Prashant Narayanan, conhecido por seu papel de vilão no filme estrelado por Emraan Hashmi, Homicide 2, opinou sobre o debate em andamento sobre a discriminação na indústria cinematográfica, dizendo que ficou “genuinamente magoado” depois de ouvir certos relatos.Segundo ele, “há algumas pessoas que me disseram que só porque são muçulmanas não lhes é permitido sequer entrar em determinados escritórios”.Compartilhando o que um amigo do elenco lhe disse, Prashant disse ao Bollywood Bubble: “Ele disse: ‘Senhor, você não sabe o que acontece.’ Eu perguntei a ele: ‘O que você está dizendo?’ Ele mencionou alguns nomes.

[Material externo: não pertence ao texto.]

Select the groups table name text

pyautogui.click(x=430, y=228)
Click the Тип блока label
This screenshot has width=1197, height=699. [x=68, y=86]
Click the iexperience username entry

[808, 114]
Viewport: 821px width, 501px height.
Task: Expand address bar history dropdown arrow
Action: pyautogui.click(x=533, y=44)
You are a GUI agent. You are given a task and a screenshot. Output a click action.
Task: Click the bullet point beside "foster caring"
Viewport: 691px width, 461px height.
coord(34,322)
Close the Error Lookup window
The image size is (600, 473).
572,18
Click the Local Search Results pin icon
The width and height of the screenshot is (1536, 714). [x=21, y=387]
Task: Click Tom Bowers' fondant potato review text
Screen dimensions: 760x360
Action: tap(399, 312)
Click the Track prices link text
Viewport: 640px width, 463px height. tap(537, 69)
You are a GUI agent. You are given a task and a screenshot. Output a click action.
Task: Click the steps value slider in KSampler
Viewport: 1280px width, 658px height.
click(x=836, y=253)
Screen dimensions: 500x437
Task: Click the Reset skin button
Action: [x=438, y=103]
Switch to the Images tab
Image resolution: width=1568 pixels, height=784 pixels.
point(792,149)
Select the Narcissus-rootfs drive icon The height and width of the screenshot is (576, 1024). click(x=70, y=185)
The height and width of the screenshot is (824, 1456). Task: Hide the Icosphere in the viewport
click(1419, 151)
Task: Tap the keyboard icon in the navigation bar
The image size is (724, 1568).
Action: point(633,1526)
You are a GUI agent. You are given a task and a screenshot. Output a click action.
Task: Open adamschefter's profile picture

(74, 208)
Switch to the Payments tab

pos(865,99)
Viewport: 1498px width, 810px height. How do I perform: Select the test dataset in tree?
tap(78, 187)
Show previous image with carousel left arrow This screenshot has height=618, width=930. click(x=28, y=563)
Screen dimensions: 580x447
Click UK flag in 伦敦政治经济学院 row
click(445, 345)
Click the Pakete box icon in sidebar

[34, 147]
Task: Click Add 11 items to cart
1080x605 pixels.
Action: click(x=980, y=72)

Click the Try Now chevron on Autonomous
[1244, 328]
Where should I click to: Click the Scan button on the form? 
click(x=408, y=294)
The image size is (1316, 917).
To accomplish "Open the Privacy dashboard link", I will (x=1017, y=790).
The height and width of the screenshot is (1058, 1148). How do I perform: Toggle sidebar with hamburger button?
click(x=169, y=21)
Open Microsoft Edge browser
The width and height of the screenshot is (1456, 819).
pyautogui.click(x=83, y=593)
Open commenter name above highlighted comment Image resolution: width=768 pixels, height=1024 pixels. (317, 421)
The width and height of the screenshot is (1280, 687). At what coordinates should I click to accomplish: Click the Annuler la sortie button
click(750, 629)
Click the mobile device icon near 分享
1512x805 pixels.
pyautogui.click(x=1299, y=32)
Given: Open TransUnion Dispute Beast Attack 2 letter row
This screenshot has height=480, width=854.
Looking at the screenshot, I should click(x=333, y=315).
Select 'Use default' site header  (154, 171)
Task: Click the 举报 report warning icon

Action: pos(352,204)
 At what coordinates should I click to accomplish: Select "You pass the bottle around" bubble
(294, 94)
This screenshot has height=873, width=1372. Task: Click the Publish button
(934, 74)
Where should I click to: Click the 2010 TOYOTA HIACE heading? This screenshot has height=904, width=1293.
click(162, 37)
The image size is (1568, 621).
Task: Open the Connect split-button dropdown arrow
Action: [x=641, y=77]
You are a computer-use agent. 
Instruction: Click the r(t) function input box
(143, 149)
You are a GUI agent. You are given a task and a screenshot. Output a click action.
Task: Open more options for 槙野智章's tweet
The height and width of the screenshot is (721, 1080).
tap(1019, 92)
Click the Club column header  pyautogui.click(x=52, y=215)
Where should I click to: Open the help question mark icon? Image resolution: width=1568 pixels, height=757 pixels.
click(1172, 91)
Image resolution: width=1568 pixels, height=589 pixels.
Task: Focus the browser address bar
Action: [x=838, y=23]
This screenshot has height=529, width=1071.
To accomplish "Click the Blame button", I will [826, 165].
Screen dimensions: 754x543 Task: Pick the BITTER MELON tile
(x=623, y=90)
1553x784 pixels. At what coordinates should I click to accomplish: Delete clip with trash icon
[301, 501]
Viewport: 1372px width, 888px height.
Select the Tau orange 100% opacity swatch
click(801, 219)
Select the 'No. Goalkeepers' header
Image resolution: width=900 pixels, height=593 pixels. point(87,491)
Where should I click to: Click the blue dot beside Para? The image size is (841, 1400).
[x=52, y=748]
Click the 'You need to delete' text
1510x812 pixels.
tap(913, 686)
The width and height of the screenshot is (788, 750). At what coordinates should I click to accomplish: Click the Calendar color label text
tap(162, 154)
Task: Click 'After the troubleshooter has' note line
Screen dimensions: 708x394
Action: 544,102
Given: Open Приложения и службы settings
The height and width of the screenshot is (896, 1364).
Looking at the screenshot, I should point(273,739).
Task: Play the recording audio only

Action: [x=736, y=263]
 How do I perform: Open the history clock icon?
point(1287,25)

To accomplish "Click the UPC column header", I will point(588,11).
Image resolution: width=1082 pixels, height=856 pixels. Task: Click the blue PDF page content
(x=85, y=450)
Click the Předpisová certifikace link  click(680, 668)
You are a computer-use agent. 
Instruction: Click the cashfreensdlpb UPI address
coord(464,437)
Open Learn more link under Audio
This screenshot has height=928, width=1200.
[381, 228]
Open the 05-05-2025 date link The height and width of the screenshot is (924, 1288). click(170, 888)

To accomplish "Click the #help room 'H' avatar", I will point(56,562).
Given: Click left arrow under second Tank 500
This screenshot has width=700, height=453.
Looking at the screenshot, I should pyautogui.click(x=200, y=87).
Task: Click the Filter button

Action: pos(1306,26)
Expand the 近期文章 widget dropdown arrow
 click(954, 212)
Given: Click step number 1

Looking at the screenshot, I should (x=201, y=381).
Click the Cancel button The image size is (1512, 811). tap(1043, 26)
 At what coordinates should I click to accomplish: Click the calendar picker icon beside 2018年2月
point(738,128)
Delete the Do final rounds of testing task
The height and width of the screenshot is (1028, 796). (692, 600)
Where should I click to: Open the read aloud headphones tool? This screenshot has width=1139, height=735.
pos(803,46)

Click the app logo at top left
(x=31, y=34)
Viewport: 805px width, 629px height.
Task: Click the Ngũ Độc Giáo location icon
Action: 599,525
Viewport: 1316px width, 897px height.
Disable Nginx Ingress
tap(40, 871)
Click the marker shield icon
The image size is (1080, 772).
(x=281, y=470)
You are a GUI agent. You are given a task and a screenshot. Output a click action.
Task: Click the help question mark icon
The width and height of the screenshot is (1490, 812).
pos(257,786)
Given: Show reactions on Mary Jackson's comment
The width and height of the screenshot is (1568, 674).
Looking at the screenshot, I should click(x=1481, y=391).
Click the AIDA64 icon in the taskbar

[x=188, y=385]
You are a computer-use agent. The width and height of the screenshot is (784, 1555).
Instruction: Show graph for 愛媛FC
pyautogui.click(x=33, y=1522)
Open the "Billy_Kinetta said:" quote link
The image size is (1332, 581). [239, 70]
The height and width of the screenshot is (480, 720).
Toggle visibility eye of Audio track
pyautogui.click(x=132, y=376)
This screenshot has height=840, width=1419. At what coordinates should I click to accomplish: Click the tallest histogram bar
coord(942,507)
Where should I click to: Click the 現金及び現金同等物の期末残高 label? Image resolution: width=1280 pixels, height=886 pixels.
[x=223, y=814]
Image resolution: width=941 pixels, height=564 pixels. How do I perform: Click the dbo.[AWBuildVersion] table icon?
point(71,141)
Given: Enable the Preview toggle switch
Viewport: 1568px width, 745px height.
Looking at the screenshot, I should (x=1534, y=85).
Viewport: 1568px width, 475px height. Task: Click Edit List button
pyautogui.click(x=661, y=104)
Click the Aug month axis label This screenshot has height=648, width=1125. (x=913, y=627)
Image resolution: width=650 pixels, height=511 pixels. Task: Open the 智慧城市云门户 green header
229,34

Fiquei chocado.”Ele esclareceu que as produtoras podem não estar diretamente envolvidas. “As produtoras lidam com cinco a seis pessoas diferentes e deram trabalho a muitas pessoas. Mas ele disse que algumas pessoas disseram claramente: ‘Não, não queremos’”.Prashant admitiu que achou difícil processar. “Eu estava ouvindo ele e ficava dizendo: ‘O que você está dizendo, cara? É muito chocante.’ Ele disse isso muito claramente para mim.”O ator acrescentou que a pessoa que confiava nele estava sob imensa pressão. “Ele é alguém que realmente quer trabalhar, deixar uma marca para si mesmo e para seus pais. Entendo a pressão que ele sofre. E quando ele diz que não está tendo oportunidades, isso dói.”Embora reconhecendo que já existem muitas opções de escolha no setor, Prashant disse: “É possível que a discriminação possa estar acontecendo. Não é surpreendente para mim porque alguém me disse isso de forma muito pessoal, com angústia na voz”.Ele explicou ainda que nem sempre é hostilidade direta. “Ele disse que nem sempre é impolite ou direto. Às vezes é uma evitação geral.”No entanto, Prashant esclareceu que não enfrentou pessoalmente tal discriminação. “A maioria das pessoas com quem interajo são muçulmanas – eles são meus amigos. Nunca pensei sobre essas coisas. Não importa para mim.”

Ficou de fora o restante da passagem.